In one embodiment, examples of "cancer" when used herein in connection with the present invention include cancers selected from the group consisting of: lung cancer (NSCLC and SCLC), breast cancer (including triple negative breast cancer, hormone positive breast cancer and HER2 negative breast cancer), ovarian cancer, prostate cancer (including castration-sensitive or hormone-sensitive prostate cancer and hormone refractory prostate cancer, also known as castration-resistant prostate cancer), or a combination of one or more of the foregoing cancers.

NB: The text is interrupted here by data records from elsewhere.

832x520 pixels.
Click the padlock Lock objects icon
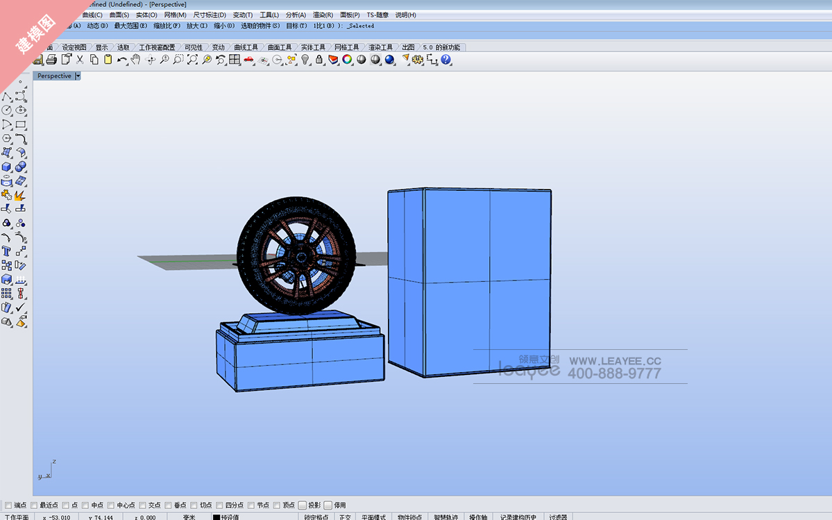[x=319, y=60]
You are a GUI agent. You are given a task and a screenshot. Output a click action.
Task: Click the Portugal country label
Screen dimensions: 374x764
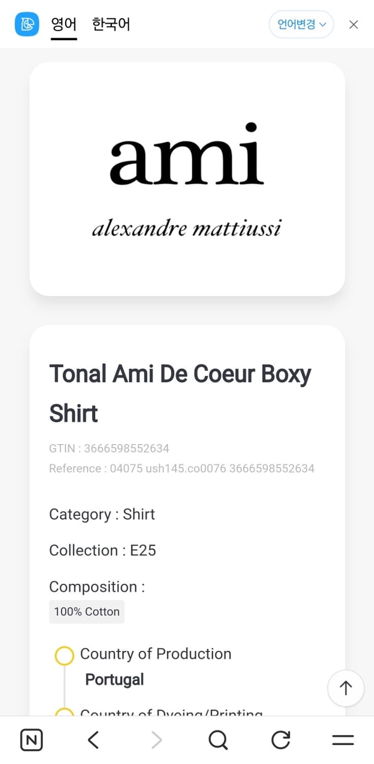tap(114, 679)
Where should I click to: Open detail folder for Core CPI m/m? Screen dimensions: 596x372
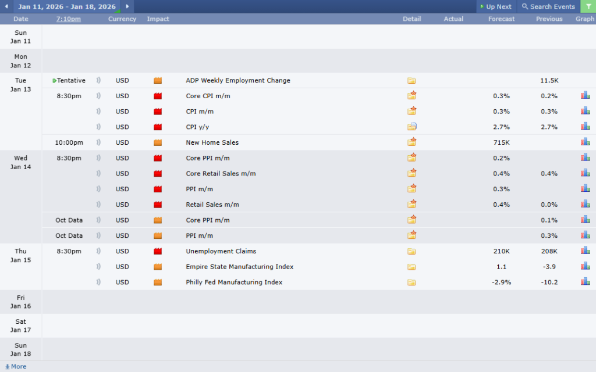[x=412, y=96]
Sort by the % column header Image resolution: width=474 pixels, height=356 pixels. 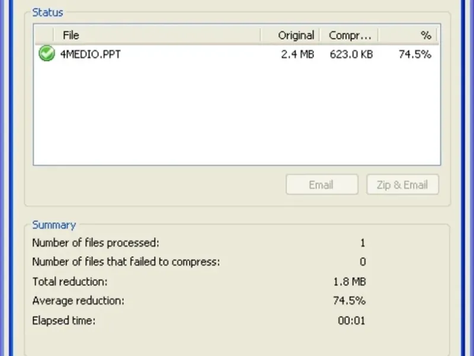click(x=425, y=36)
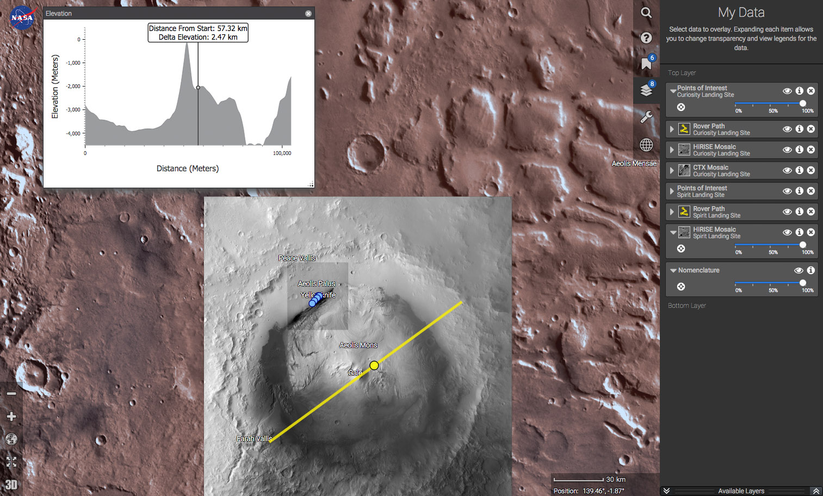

In one embodiment, examples of "cancer" when used herein in connection with the present invention include cancers selected from the group consisting of: prostate cancer, androgen receptor positive breast cancer, hepatocellular carcinoma and salivary gland tumor, or a combination of one or more of the foregoing cancers.
In one embodiment, examples of "cancer" when used herein in connection with the present invention include cancers selected from the group consisting of: androgen receptor positive breast cancer, hepatocellular carcinoma and salivary gland tumor, or a combination of one or more of the foregoing cancers.
In one embodiment, examples of "cancer" when used herein in connection with the present invention include cancers selected from the group consisting of: triple negative breast cancer, hormone positive breast cancer, HER2 negative breast cancer, triple positive breast cancer, castration-sensitive prostate cancer, castration-resistant prostate cancer, hepatocellular carcinoma, and salivary gland tumor, or a combination of one or more of the foregoing cancers.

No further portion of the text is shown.